Maximizing the potential for green stormwater infrastructure to save energy and provide clean water for people and the fish they eat ($3,511,885 over five years)
Stormwater is runoff after a rain event and is particularly problematic because chemicals from the atmosphere, soil, roofs, fences, roadways, driveways, and parking lots are transported to surface and marine waters. The pollutants contained in stormwater have been found to be toxic to a range of aquatic organisms including salmon. Exposure to stormwater from urban roadways can kill adult Coho salmon in as little as two and a half hours and juvenile Chinook salmon may harbor up to 81 pharmaceuticals and personal care products in their tissues. WSU is uniquely positioned to be a global leader in “green” solutions for stormwater management and curb this enormous threat to the health of our waterways and the food sources that live in them. Over the next five years the WSU Stormwater team will generate basic and applied knowledge about stormwater including contaminant movement through microbial communities, public policy and behavioral economics, and geographic information sciences. This information will be used to implement new practices and provide the foundation for policies that will transform the current state of stormwater management and highlight WSU as a leader in the generation of novel solutions for minimizing the impact of human behavior on finite natural resources.
The initiative will be led by CAHNRS in collaboration with the College of Arts and Sciences and the Voiland College of Engineering and Architecture. It will address the Sustainable Resources Grand Challenge to supply food, energy and water for future generations.
Community Health Analytics Initiative ($4,990,790 over five years)
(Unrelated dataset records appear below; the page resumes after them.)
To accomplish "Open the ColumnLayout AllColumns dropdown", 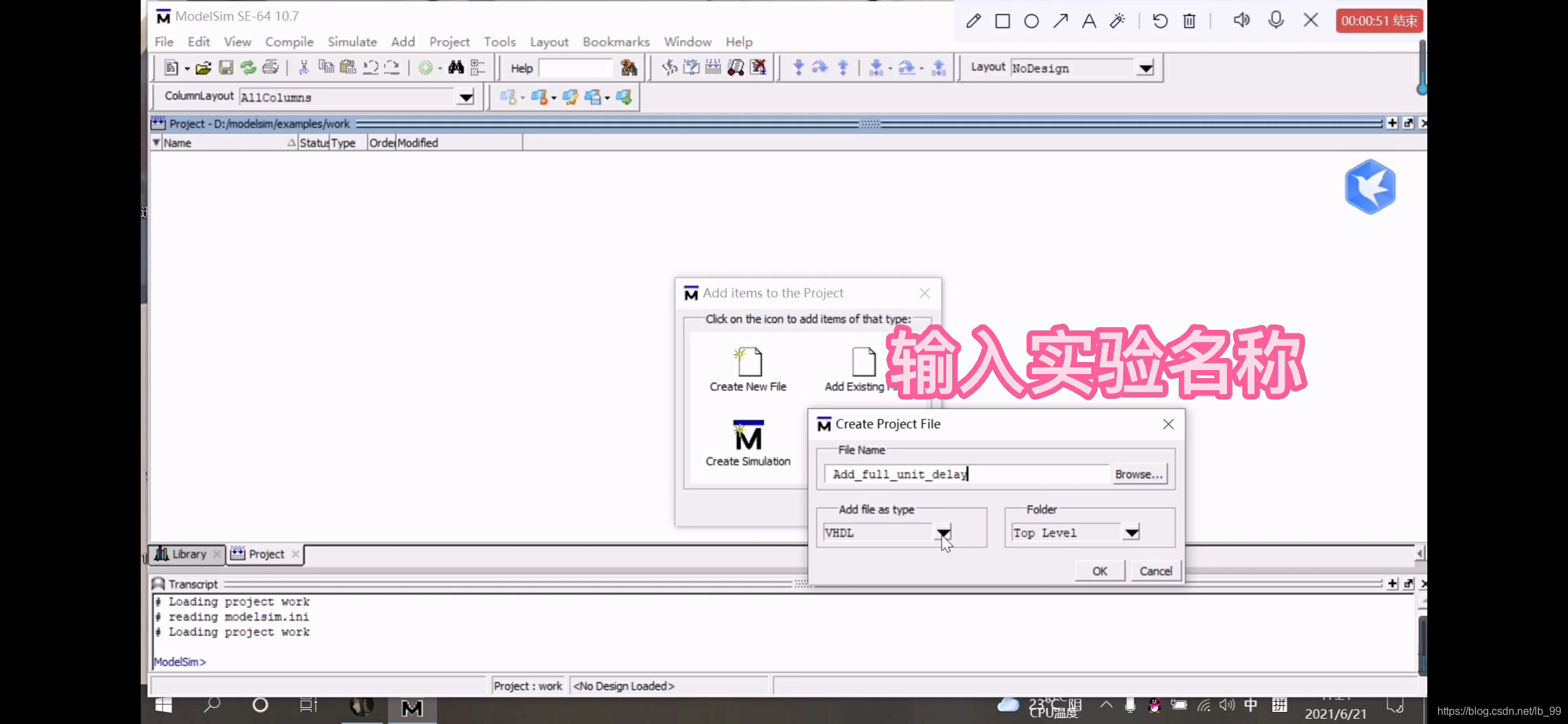I will (x=464, y=97).
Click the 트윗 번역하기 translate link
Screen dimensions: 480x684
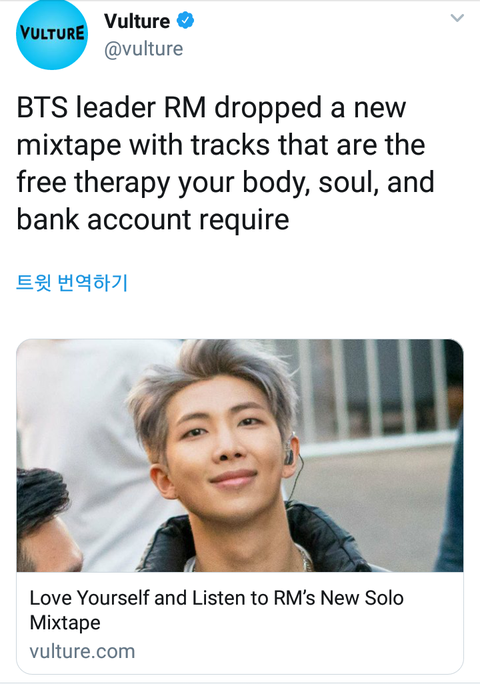72,282
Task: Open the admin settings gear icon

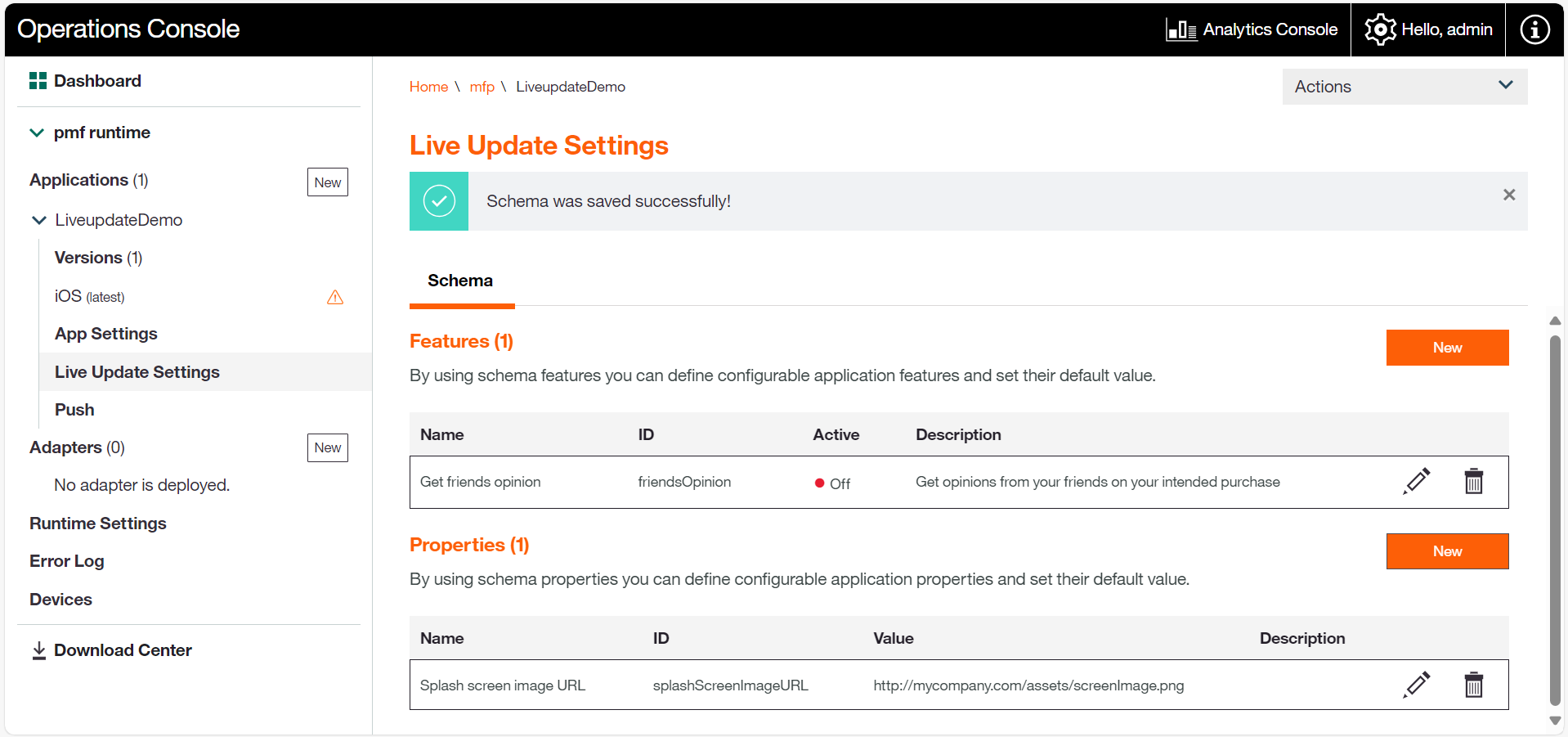Action: click(1380, 30)
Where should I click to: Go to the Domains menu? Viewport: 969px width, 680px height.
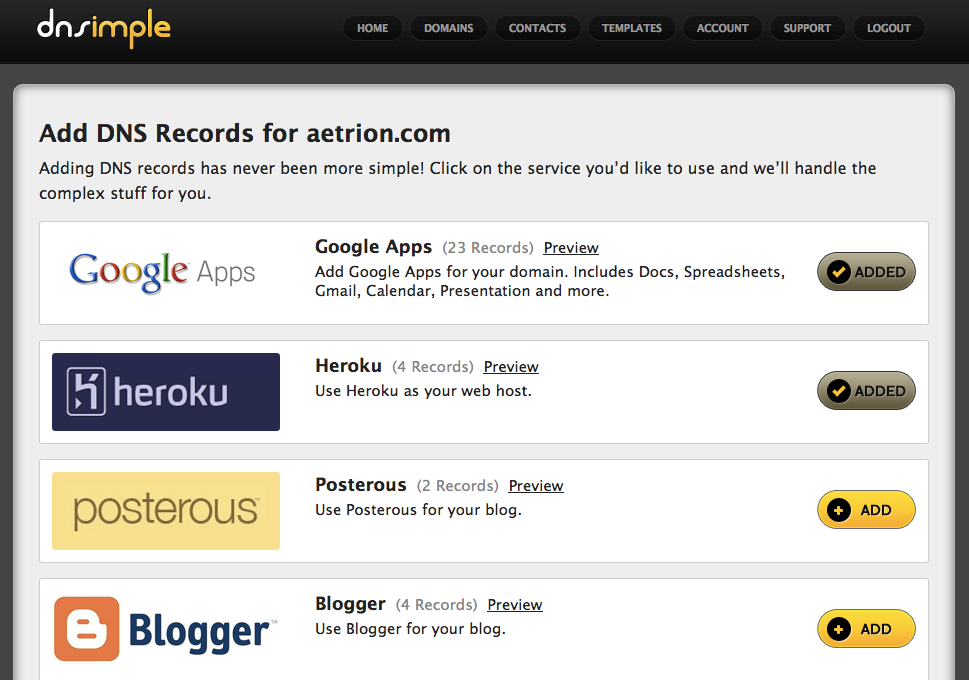(449, 28)
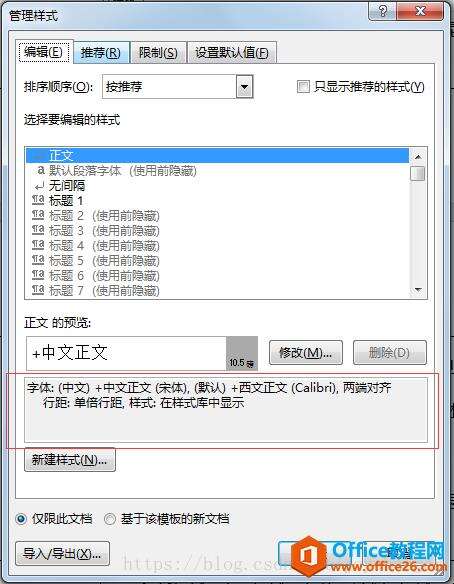The height and width of the screenshot is (584, 454).
Task: Switch to the 限制(S) tab
Action: coord(158,53)
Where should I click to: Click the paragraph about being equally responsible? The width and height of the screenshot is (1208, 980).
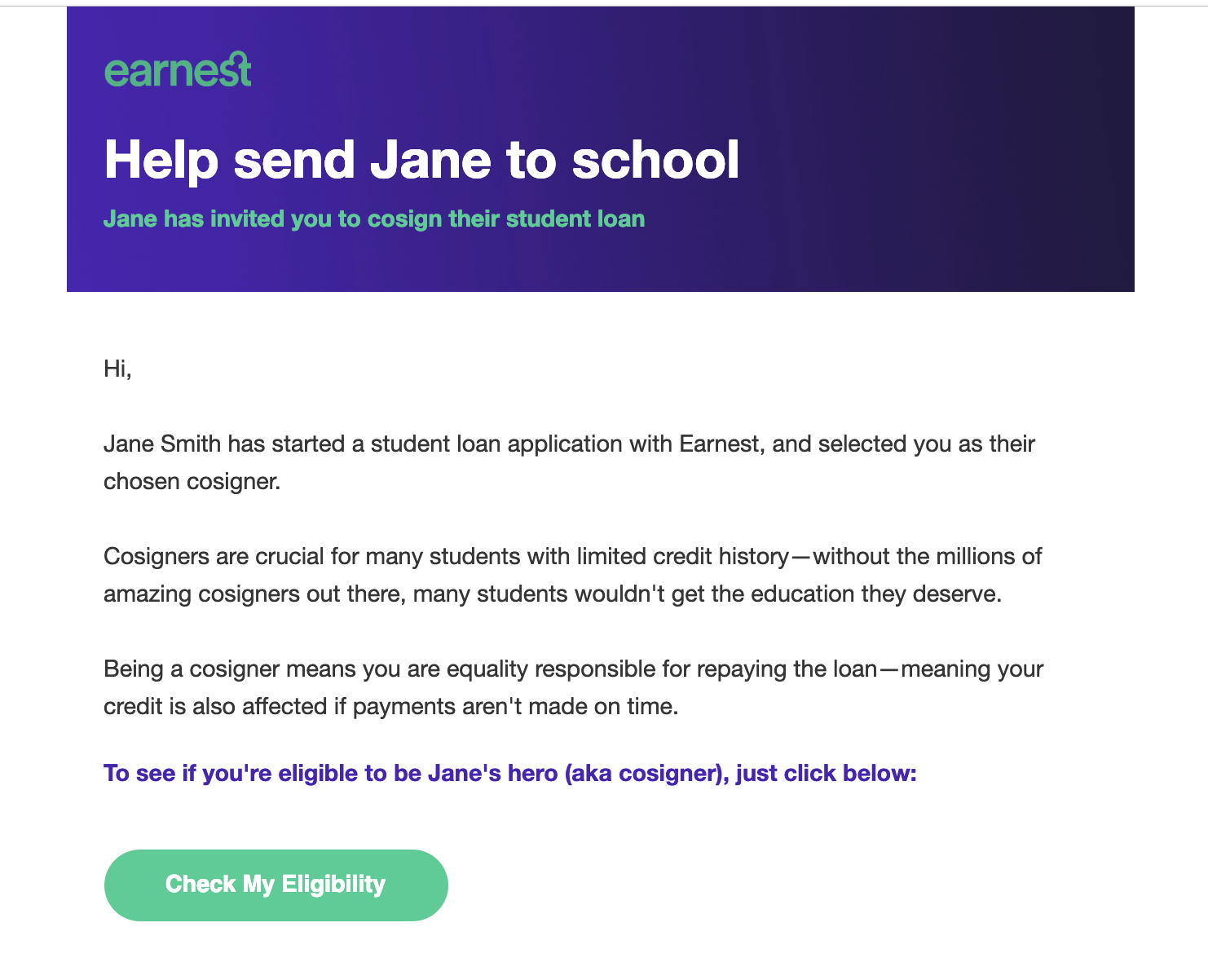click(573, 687)
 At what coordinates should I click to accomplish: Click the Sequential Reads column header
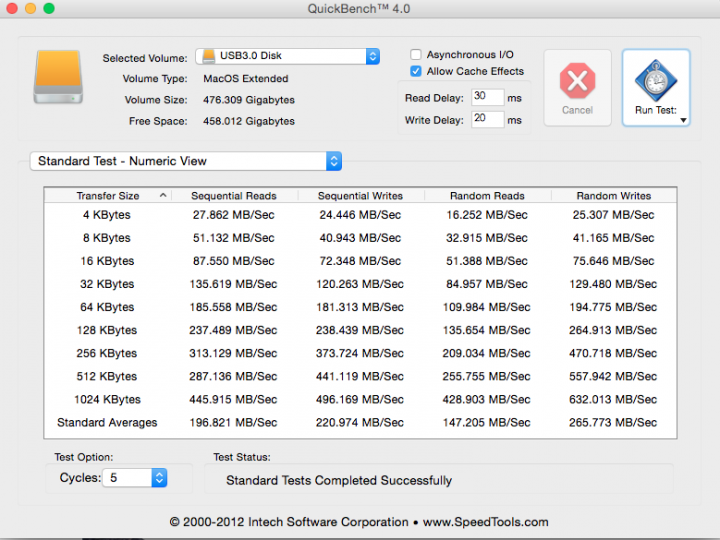click(233, 196)
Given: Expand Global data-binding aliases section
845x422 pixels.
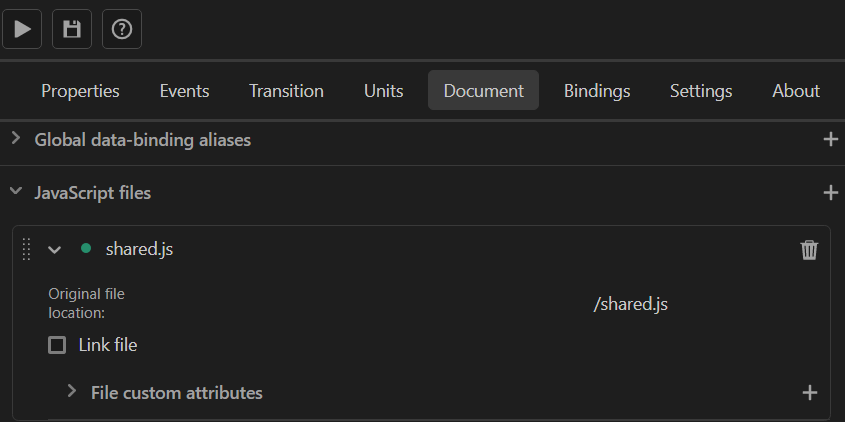Looking at the screenshot, I should click(x=16, y=139).
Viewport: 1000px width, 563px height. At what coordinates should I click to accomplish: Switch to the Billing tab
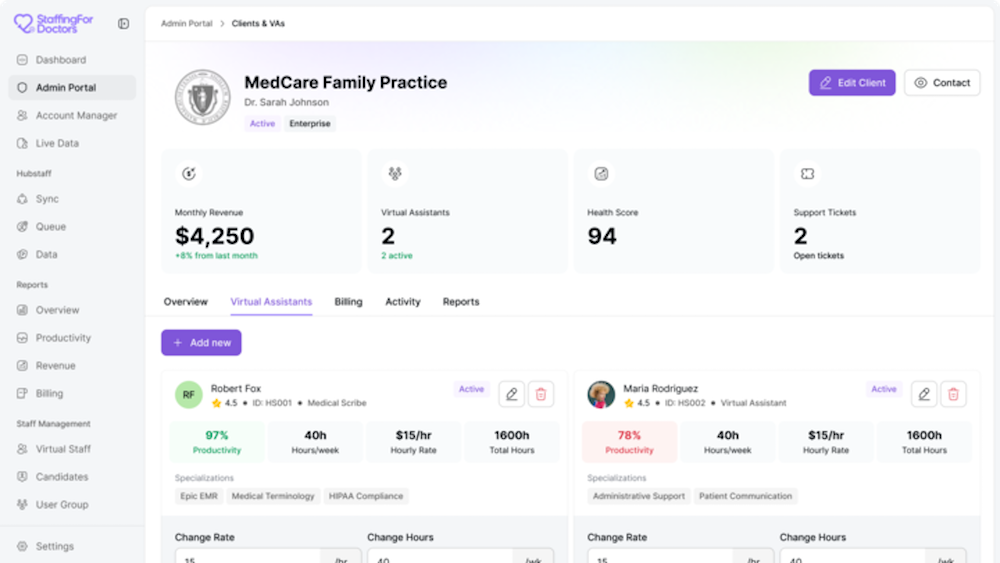coord(348,302)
As a collaborative project among colleges of Engineering and Architecture, Medicine, Veterinary Medicine, and Arts and Sciences, the Community Health Analytics Initiative (CHAI) addresses a capacity gap at WSU—i.e., health analytics. CHAI is a strategic project in a state that is dominated by the computing and information technology industry and that is known for its medical science in Seattle and Spokane and its veterinary medicine in Pullman. In an era of data-driven economy and society, the major goal of CHAI is to establish leadership in computational- and analytics-based healthcare and medical sciences at WSU. CHAI will also establish a new interdisciplinary PhD program in Health Analytics to be offered through the collaborating colleges.
CHAI research brings together domain-experts—health science researchers who generate or collect data—with computer scientists and statisticians to collaborate in analyzing and understanding the data, forming optimal design studies, visualizing and modeling the data, performing optimized computations on data, and in general advancing the state-of-the-art in community health informatics/analytics. As the type of life-saving research that CHAI researchers will engage in, we plan to address the problem of Social Determinants of Antimicrobial Resistance in rural settings such as eastern Washington.
The Voiland College of Engineering and Architecture and the School of Electrical Engineering and Computer Science will lead the initiative in partnership with the College of Veterinary Medicine and the Elson S. Floyd College of Medicine.